NSA's Best Are 'Leaving in Big Numbers,' Insiders Say - fgeorgy
https://yro.slashdot.org/story/16/12/10/2148243/nsas-best-are-leaving-in-big-numbers-insiders-say
======
pdimitar
I don't believe it for a second. Even if there's some truth in this, I am
pretty convinced this is just a PR stunt hoping to gain them some public
sympathy.

"Heroes", riiiight. As a guy born in 1980 and knowing a lot of "hackers" back
in the day (and religiously avoiding to learn how to break into people's
computers; and I am very proud of that), IMO most of these men and women are
former highly un-ethical kids "cracking for fun and profit" and then they were
caught and given a choice (sort of like Kevin Mitnick, I'd imagine).

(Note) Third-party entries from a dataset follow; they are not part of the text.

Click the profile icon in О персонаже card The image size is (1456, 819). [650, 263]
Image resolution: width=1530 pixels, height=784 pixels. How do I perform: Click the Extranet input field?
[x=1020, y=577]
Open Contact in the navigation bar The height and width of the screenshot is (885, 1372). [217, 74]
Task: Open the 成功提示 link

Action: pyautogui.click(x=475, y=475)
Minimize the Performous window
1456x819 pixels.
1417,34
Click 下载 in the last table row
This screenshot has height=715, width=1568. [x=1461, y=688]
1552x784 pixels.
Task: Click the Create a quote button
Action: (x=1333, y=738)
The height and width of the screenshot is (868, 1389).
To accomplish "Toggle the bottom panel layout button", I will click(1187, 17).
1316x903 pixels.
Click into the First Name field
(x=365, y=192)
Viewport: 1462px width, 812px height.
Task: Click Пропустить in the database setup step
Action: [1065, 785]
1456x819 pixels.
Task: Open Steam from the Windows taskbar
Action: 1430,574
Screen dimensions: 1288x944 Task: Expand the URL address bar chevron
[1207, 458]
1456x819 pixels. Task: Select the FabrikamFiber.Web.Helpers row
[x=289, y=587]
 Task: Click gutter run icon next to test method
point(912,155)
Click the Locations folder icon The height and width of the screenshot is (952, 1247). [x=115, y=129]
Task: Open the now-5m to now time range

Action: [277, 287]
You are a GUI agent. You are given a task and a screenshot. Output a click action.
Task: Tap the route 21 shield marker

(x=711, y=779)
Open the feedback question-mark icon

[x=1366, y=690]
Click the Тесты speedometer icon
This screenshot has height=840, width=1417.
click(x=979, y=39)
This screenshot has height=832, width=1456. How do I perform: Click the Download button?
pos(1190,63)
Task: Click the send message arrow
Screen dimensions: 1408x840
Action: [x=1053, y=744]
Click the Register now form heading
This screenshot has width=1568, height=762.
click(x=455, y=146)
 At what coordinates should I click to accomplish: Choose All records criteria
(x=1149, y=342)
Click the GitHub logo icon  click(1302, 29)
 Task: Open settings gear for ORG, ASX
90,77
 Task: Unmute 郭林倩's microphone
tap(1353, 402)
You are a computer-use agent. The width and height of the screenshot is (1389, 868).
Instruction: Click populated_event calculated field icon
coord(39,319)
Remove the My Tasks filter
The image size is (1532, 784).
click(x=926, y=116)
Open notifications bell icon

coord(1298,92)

Since
they didn't want to be erased from this Earth they made the pretty sensible
choice to join the NSA. I mean, imagine them knowing everything about your
family and making you an offer you can't refuse in a room 5 stories below the
ground level... and you're a scrawny 18-year old who just found the world is
big and that you can actually piss off very powerful people while you're
"poking for fun". I'm sure you'd join NSA as well, especially with the promise
of being part of the elite undeground hacker force and being pretty well paid
in the process too.

I am sure there is newer blood in there but I'd classify them as the drone
pilots -- they never really get to see and experience for themselves the
consequences of their actions and are probably as naive as pups. Did you ever
notice how the drone pilots are carefully fed neutral and faceless terminology
like "engage the target" while "kill these 20 human beings on the vague
suspicions they're terrorists" are the words their supervisor is swallowing?

If I'm right this is a PR stunt, I hope it fails. If I'm wrong and they're
bleeding people, then I hope NSA bleeds to death.